Refactoring and Optimizing a High Traffic API at PayPal
By Nisha Bhaskaran and Jeetendra Tiwari
Experimentation is increasingly becoming the standard for enabling data-driven decisions to determine the impact of every product change. It is an integral part of the product lifecycle at PayPal. Experiment Lifecycle Management and Optimization (ELMO), our in-house experimentation platform, is used to iterate and measure the impact of new product features, improved user experiences, marketing campaigns, etc.
Client teams integrate with experimentation platform (using SDK’s) and make a service call (using evaluation APIs) for experiment evaluation in real-time based on the active experiment configuration and return the evaluated variant. Today, our focus will be on ELMO's evaluation APIs, which forms the crux of the problem statement.
The evaluation APIs are critical endpoints which serve billions of requests per day from flows across multiple domains at PayPal and support different channels (such as the web and mobile). Earlier this year, we noticed the experience of using the APIs was sub-optimal, especially for our adjacencies. The SLA did not meet the standards that we set for ourselves and was also causing reliability issues for our clients. Therefore, we embarked on a journey to optimize the performance of the APIs by identifying critical bottlenecks in the flow.
We defined Latency as network latency plus application request processing time. With our focus on optimizing the application request processing time, 3 parameters were chosen to define performance:
- Average latency
- 95th percentile
- 99th percentile
To understand the complexity of our evaluations, let us first get a sense of what an experiment setup looks like.
Each experiment in ELMO has a control (default behavior) and one or more variations which are the new experiences being evaluated. Clients define experiment population by different attributes (for example, country) and define segments or cohorts for an experiment.
To incorporate segments in experiments, Elmo is integrated with an in-house segmentation platform called Real-time Profile Store (RPS). RPS enables users to create segments or cohorts. Clients create or update segments in RPS and enable it for their experiment from ELMO by adding it as property in the experiment configuration.
During evaluation of experiments, we use an identifier string as the key. When a client makes a service call, we evaluate all experiments that are associated with this key. For each key, there can be X experiments. And for each experiment, there can be Z treatments. Therefore, during evaluation, each user is evaluated against X * Z combinations.
Moreover, for experiments that have a segment or cohort defined, we make a service call to RPS that conducts real-time evaluations, checking to see if the user or account id is part of that segment. Also, for post experiment analysis, measurement, and insights, we send events to a data acquisition service.
High level evaluation flow. Evaluation API calls are marked in orange
As with any optimization process, the first step was to set the baseline for these APIs. Once baselines were set, bottlenecks were identified.

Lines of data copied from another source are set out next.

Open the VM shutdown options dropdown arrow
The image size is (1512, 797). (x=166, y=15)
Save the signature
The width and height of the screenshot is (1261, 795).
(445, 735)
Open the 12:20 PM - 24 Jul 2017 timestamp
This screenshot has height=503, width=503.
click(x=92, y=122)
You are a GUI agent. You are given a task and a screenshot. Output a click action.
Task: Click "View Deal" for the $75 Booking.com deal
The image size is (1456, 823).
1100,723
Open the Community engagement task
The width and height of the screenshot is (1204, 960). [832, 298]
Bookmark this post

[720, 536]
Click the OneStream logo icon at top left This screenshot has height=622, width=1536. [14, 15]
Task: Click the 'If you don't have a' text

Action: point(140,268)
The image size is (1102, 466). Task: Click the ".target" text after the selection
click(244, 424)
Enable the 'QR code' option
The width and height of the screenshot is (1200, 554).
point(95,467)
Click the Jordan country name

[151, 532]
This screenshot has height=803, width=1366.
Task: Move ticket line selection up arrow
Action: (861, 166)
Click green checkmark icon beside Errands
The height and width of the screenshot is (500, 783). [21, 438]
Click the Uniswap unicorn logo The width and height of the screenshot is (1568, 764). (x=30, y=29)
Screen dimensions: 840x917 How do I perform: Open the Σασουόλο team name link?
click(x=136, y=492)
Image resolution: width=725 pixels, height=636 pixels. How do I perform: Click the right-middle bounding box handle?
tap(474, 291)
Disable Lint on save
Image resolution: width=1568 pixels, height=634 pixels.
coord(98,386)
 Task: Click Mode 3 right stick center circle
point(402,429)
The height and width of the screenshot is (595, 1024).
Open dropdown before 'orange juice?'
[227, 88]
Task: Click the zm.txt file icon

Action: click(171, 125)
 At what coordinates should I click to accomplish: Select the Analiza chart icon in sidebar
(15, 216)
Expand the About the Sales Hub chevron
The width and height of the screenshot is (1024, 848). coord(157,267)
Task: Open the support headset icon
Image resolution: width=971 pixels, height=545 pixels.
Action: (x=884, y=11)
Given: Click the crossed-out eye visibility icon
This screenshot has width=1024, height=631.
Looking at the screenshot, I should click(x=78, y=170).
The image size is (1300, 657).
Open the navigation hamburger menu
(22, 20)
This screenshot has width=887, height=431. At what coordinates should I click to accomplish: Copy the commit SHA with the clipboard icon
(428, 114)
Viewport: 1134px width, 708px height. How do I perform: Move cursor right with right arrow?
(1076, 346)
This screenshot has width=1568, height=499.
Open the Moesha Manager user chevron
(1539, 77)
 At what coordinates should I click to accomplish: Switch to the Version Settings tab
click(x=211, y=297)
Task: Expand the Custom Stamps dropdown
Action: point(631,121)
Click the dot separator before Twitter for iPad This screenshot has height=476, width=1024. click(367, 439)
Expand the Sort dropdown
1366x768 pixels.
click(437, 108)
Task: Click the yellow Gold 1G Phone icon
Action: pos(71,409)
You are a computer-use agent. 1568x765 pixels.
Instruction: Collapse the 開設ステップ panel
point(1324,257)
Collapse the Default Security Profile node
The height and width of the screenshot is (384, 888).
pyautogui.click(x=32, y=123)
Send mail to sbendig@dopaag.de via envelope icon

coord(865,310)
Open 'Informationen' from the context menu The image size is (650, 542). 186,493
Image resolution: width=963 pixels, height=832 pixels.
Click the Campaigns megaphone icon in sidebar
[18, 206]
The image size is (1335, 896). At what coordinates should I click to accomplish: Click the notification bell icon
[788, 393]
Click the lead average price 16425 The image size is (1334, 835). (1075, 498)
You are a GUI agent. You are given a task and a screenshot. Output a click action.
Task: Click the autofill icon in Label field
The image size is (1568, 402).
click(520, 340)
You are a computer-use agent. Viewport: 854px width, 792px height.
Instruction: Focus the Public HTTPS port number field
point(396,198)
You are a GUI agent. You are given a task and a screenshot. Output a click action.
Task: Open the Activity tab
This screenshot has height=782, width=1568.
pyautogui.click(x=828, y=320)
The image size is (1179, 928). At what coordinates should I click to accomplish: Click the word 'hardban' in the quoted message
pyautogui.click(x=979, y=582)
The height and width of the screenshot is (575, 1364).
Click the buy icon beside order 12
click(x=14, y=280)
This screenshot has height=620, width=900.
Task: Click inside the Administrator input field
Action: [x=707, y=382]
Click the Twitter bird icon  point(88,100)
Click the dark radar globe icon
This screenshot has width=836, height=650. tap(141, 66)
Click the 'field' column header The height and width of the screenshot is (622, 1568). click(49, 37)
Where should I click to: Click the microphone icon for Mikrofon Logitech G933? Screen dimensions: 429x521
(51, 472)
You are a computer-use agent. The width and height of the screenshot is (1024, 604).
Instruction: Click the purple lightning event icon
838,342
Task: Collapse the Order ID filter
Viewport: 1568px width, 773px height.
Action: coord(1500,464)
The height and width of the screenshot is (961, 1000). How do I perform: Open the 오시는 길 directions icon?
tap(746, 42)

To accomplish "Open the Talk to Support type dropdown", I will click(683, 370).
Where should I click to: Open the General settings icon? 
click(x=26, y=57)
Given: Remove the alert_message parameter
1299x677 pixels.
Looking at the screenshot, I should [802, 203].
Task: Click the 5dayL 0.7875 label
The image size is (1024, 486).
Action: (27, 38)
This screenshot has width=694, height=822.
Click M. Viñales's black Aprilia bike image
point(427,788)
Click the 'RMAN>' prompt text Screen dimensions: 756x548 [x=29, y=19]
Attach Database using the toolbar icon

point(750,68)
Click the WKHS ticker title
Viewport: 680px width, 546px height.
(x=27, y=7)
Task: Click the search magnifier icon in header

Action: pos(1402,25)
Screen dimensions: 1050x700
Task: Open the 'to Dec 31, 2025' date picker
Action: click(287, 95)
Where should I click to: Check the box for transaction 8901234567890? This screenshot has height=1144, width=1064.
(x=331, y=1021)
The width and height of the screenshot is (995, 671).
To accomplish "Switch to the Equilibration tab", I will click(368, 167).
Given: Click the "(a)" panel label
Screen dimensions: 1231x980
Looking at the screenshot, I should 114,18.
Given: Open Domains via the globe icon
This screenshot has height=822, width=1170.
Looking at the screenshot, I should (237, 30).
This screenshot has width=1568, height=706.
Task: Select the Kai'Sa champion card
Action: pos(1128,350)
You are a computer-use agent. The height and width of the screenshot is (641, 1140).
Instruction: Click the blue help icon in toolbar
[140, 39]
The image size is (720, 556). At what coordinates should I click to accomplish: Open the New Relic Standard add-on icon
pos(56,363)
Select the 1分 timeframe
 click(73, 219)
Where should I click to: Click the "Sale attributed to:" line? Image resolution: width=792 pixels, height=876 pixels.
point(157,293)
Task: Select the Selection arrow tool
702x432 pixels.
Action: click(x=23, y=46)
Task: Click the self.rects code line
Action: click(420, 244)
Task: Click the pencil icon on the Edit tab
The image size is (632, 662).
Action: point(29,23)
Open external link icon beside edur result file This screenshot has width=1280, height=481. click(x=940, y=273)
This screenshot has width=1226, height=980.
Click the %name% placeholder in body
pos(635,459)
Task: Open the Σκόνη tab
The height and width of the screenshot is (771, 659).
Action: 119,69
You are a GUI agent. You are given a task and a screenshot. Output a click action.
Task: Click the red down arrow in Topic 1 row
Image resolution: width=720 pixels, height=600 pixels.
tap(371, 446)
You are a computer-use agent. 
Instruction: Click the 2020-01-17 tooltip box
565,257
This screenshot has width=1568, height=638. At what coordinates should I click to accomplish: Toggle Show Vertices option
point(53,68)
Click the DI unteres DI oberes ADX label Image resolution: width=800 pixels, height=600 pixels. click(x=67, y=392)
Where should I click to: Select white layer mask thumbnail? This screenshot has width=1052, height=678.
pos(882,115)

- ****Sequential load of experiments in case of cache miss — experiments were loaded in a sequential manner for a given identifier if they are not found in cache.
- Using RxJava for the complete flow was a good strategy to parallelize tasks but resulted in every step being put in a BlockingObservable that became almost sequential.
- Redundant service calls to other services.
We spent time analyzing the baseline results, debugging, and identifying the bottlenecks. Once those were identified, we resorted to optimization techniques to improve performance:
- The flow was broken down to a mixed mode of RxJava + non RxJava, so that we could parallelize where needed and consolidate I/O calls wherever possible.
- The loading of experiments was isolated to evaluate RPS segments in bulk for all experiments associated with an identifier name for a given combination of user and segment evaluation type. This was done to avoid evaluating the segments for each experiment separately.
E1, E2 = experiments, U1 = audience, Seg1, Seg2, Seg3, Seg4, Seg5 = segments in RPS which are added as properties in ELMO for runtime evaluation.
The optimization outcome result shared reflects the SLA gain based on data per day. This was a good starting point in our journey to scale our platform. We also have clients performing the experiment evaluation locally which caches the active experiment configuration and properties. This further helps reduce the number of evaluation API network calls and contributes to our efforts to scaling our platform.